3. Because business to business lawsuits ( I'm talking non-injury based lawsuits) often favors those with more wealth, representation in American law is less than democratic.
In short, there isn't an ethical basis for having the american legal system exist as a purchasable resource in a free market. People who earn more money may deserve more bread or better cars, but there is no ethical basis for giving them better legal representation. I'm not a socialist by any means, but if there's one part of America that needs to be socialized it's the legal system.
Re:Standard Business Practice (Score:1)
I agree with the last part of your statement above. However, it is grossly unfair to the applicant--especially after paying thousands of dollars in patent application fees and attorney fees--to reject it simply because the patent examiner doesn't have time to examine the patent.

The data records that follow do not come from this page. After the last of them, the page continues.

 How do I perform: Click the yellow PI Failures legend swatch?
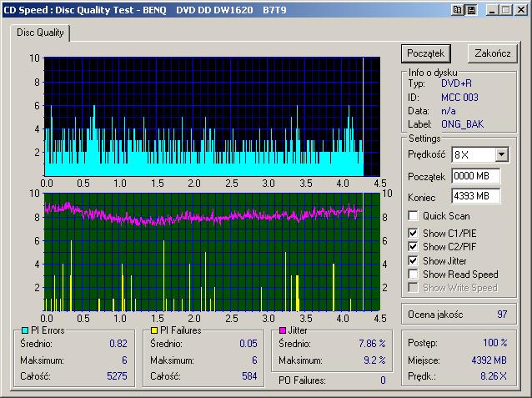click(154, 330)
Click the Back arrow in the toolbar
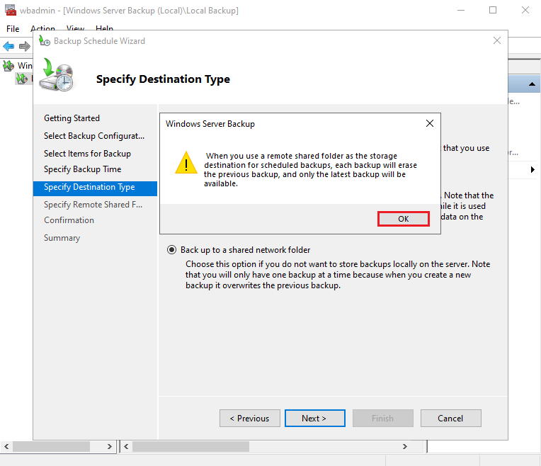The image size is (541, 466). (x=8, y=47)

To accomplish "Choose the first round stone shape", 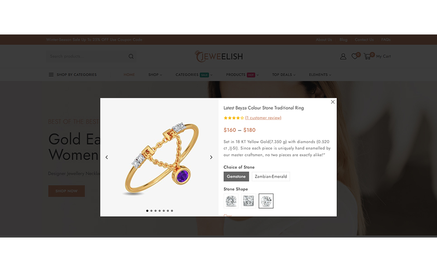I will point(231,201).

If you're going to have a patent system at all, it needs to be done properly. Arbitrarily rejecting potentially good patents is just as bad as arbitrarily granting bad ones.
Re:Standard Business Practice (Score:1)
But these are two orthogonal issues. It would be easy to return to a system whereby patent fees were the same whether your application was granted or rejected, and still privatize the USPTO. You make the point yourself: having a system where people pay more for granted applications than for rejected ones causes problems regardless of whether the office is quasi-privatized or not. And the rhetoric that the USPTO is currently supposed to be self-funding is no more than political hot air, since Congress regularly takes money from patent fees away from USPTO.